La science politique doit la notion de fonction tribunitienne aux travaux de George Lavau sur le Parti Communiste Français. Son analyse est résumée par A. Loada et L.M. Ibriga en ces termes : «Ce parti, à l'instar des tribuns de la plèbe à Rome, intégrerait de façon latente, inattendue au système capitaliste et de « démocratie bourgeoise» qu'il combat les couches et classes défavorisées qu'il représente et défend. Ce faisant, le PCF renforce indirectement le système en lui permettant de fonctionner avec les groupes défavorisés et mal intégrés et en canalisant leur potentiel subversif au profit de revendications plus limitées, compatibles avec la survie du système »1.

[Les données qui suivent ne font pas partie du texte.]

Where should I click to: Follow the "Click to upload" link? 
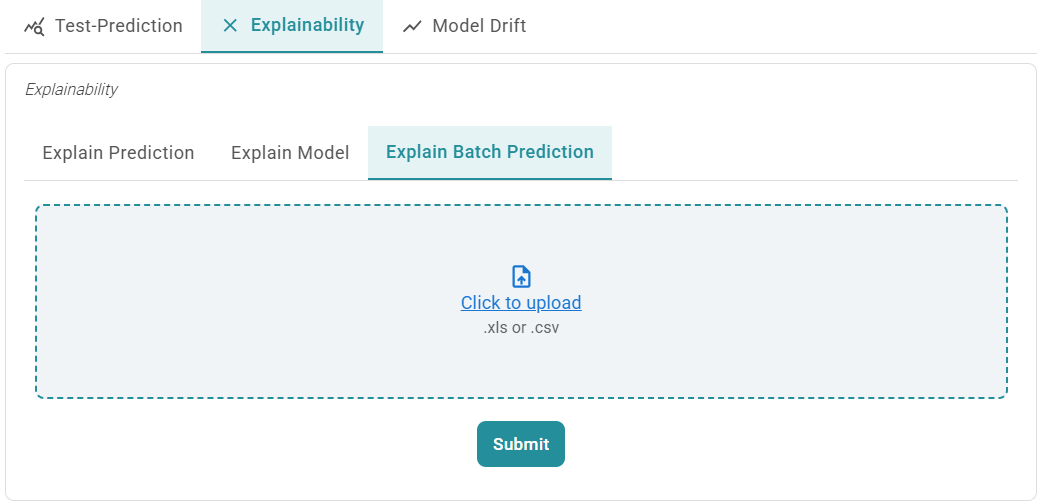click(x=521, y=303)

L'expérience de la réinsertion des ex-combattants touaregs montre que les institutions de gestion post conflit, notamment le HCRP, ont rempli cette fonction latente à l'égard des anciens guérilleros touaregs. Cette fonction d'intégration a été remplie non seulement par le HCRP, mais aussi par le mécanisme de self help propre aux Touaregs. Le HCRP offre aux ex-combattants un cadre d'expression, d'articulation de leurs revendications dont le contenu s'avère souvent incompatible avec la logique des autres institutions étatiques.

La recherche de l'adéquation entre ces revendications et les normes du système politique exige cependant un important travail politique de la part du HCRP. C'est ainsi que celui-ci remplit une fonction d'agrégation des demandes qui se présente sous un double angle. Dans un premier temps, ce travail politique a consisté à filtrer les exigences articulées par les ex-combattants afin de les rendre compatibles les unes des autres. Et en second lieu, ces demandes sont traduites dans un langage politique adapté au système politique. On peut illustrer ce processus par le traitement de la réinsertion des Chefs et Cadres où le HCRP s'est efforcé de rendre compatibles les exigences articulées par ceux-ci avec les principes de l'État2. Les nominations à des postes purement politiques (Conseiller, Chargé de mission etc.) avaient servi à concilier leurs inputs avec les normes en vigueur.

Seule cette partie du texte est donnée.